__Description of the task__: Having found the line containing "Open the MC34063 model link" in the data below, reproduce that line and each one after it to the end, exactly, and include nothing else.

##### Supplied material

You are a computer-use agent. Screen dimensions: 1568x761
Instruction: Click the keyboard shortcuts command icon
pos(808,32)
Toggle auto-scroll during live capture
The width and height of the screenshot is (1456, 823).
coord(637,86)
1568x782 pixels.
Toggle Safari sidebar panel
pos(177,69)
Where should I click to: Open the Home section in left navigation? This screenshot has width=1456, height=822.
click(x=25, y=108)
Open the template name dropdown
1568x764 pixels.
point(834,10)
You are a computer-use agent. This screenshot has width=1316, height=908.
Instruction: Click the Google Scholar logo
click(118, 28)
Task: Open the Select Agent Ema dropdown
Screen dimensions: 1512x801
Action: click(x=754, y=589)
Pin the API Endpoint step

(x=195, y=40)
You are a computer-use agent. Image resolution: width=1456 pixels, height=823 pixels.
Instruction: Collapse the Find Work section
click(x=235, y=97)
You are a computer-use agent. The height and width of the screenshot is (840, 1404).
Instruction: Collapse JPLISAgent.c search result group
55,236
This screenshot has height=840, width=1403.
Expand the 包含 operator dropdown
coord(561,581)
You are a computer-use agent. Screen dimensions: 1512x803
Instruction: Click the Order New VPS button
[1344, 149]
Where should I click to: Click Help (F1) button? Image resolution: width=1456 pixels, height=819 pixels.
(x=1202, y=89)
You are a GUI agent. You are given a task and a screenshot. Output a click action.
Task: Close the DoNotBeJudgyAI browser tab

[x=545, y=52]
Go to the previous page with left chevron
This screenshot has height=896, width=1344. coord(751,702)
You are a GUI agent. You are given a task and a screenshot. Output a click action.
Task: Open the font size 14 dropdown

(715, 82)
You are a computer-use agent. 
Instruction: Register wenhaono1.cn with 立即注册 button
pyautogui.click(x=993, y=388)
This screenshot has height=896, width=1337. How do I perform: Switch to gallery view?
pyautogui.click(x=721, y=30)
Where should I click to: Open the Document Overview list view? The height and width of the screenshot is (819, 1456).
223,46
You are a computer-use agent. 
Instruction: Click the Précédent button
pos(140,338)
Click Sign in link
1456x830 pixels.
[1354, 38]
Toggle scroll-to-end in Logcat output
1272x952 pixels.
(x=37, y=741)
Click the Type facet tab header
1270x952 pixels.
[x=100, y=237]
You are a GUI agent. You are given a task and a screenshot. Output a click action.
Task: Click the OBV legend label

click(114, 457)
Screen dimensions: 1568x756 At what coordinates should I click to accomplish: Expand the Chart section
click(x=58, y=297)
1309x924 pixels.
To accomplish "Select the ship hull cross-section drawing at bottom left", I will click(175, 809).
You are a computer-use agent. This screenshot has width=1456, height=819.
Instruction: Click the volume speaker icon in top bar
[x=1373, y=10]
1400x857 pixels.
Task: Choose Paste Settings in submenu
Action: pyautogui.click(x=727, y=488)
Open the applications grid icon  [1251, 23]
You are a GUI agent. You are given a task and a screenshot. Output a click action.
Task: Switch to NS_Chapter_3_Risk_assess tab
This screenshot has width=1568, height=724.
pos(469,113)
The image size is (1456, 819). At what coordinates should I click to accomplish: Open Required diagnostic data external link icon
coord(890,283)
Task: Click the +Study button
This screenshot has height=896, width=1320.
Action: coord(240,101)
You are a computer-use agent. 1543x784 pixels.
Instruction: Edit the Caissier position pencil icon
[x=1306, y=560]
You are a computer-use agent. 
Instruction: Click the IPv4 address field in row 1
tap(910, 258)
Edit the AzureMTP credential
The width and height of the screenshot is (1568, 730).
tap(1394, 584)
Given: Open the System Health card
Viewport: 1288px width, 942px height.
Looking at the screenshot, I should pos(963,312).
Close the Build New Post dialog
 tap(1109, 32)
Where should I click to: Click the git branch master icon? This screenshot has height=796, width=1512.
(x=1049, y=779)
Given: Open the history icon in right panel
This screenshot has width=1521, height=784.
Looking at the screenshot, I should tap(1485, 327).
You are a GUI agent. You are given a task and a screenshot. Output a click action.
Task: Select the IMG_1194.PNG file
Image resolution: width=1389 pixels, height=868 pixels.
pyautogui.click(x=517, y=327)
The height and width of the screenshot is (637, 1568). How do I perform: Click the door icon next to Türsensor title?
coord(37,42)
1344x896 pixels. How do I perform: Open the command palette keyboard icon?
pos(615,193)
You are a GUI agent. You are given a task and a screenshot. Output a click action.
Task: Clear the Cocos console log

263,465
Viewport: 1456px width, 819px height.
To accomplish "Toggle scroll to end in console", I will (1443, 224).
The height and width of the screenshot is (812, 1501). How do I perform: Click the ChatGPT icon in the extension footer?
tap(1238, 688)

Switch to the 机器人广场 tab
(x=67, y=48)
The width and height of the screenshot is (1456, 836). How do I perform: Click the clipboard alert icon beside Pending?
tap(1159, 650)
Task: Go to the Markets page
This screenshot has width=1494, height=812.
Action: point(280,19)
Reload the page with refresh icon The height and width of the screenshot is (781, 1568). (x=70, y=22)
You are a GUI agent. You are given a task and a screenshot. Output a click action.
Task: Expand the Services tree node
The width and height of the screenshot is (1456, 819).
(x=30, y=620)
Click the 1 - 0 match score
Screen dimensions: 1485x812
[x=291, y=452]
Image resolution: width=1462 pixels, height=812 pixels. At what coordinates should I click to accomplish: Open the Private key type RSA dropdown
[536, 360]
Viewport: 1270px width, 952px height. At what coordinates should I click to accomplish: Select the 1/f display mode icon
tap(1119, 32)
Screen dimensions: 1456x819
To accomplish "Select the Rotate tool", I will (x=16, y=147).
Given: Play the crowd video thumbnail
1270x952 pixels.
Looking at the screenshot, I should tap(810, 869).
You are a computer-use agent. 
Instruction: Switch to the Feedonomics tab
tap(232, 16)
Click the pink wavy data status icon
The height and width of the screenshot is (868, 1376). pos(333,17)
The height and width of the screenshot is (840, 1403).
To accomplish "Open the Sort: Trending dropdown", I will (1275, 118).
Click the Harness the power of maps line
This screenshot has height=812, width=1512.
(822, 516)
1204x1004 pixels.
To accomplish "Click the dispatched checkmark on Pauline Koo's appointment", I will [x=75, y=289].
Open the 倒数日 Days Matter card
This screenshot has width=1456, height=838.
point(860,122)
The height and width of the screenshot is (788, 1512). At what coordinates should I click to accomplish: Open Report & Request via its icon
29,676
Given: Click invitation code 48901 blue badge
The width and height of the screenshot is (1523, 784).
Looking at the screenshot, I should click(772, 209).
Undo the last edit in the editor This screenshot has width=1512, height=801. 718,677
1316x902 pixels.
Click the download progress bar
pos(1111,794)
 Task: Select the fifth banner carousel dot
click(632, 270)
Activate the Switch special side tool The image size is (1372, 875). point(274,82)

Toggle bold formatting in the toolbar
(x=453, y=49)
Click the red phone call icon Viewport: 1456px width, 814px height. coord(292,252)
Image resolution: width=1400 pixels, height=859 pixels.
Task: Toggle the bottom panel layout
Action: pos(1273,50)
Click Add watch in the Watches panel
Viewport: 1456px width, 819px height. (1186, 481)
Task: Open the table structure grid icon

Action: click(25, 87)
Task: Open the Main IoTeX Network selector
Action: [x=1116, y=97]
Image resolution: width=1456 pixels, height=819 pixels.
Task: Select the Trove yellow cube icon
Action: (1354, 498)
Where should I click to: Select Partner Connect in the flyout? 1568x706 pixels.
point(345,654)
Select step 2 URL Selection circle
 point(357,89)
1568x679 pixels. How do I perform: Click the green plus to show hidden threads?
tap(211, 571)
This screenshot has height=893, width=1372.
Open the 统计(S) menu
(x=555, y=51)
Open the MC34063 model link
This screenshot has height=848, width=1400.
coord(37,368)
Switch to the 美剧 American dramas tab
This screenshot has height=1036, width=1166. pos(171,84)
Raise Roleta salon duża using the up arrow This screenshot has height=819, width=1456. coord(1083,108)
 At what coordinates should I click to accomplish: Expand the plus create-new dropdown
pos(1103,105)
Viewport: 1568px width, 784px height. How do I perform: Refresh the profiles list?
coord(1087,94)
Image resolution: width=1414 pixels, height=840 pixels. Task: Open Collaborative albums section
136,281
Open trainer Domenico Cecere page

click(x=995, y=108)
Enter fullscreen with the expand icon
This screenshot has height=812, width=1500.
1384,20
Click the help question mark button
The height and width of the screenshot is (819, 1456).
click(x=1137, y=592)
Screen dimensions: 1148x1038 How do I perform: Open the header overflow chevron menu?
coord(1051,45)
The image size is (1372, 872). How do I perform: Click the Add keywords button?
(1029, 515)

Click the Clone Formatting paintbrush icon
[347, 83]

##########

__Your response__:
Open the MC34063 model link
This screenshot has height=848, width=1400.
coord(37,368)
Switch to the 美剧 American dramas tab
This screenshot has height=1036, width=1166. pos(171,84)
Raise Roleta salon duża using the up arrow This screenshot has height=819, width=1456. coord(1083,108)
 At what coordinates should I click to accomplish: Expand the plus create-new dropdown
pos(1103,105)
Viewport: 1568px width, 784px height. How do I perform: Refresh the profiles list?
coord(1087,94)
Image resolution: width=1414 pixels, height=840 pixels. Task: Open Collaborative albums section
136,281
Open trainer Domenico Cecere page

click(x=995, y=108)
Enter fullscreen with the expand icon
This screenshot has height=812, width=1500.
1384,20
Click the help question mark button
The height and width of the screenshot is (819, 1456).
click(x=1137, y=592)
Screen dimensions: 1148x1038 How do I perform: Open the header overflow chevron menu?
coord(1051,45)
The image size is (1372, 872). How do I perform: Click the Add keywords button?
(1029, 515)

Click the Clone Formatting paintbrush icon
[347, 83]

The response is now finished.